#### [WORK TO COMPLETE]
After locating the line that holds "The image size", transcribe it and each following line to the end of the records, changing nothing and adding nothing.

#### [ENTRIES PROVIDED]
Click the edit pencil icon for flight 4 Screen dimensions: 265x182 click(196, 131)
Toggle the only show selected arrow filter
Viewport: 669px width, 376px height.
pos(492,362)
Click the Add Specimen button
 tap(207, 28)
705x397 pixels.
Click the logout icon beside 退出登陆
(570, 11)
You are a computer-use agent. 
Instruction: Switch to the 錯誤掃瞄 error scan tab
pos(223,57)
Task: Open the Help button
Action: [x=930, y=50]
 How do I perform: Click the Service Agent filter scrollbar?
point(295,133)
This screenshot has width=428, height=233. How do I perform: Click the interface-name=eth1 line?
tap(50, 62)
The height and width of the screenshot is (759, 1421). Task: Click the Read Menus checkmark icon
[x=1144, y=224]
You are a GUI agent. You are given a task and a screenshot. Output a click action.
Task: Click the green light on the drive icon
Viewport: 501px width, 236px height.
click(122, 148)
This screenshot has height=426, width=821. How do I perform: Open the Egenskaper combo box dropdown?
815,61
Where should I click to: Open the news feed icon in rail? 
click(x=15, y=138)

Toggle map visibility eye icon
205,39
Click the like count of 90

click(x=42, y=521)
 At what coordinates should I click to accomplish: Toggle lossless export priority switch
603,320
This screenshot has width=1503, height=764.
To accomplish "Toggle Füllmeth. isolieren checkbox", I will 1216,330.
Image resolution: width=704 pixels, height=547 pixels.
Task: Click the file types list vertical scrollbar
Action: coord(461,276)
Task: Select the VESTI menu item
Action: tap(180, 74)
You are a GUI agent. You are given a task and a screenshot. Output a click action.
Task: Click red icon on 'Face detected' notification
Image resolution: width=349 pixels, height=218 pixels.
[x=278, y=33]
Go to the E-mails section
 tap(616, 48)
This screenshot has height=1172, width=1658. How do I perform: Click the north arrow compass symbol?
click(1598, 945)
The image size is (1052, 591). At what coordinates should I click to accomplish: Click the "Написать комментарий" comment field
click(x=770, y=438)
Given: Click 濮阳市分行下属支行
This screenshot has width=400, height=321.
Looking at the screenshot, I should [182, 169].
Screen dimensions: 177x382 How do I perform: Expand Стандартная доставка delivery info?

#### [ANSWER BOX]
The image size is (1052, 591). At what coordinates should I click to accomplish: Click the "Написать комментарий" comment field
click(x=770, y=438)
Given: Click 濮阳市分行下属支行
This screenshot has width=400, height=321.
Looking at the screenshot, I should [182, 169].
Screen dimensions: 177x382 How do I perform: Expand Стандартная доставка delivery info?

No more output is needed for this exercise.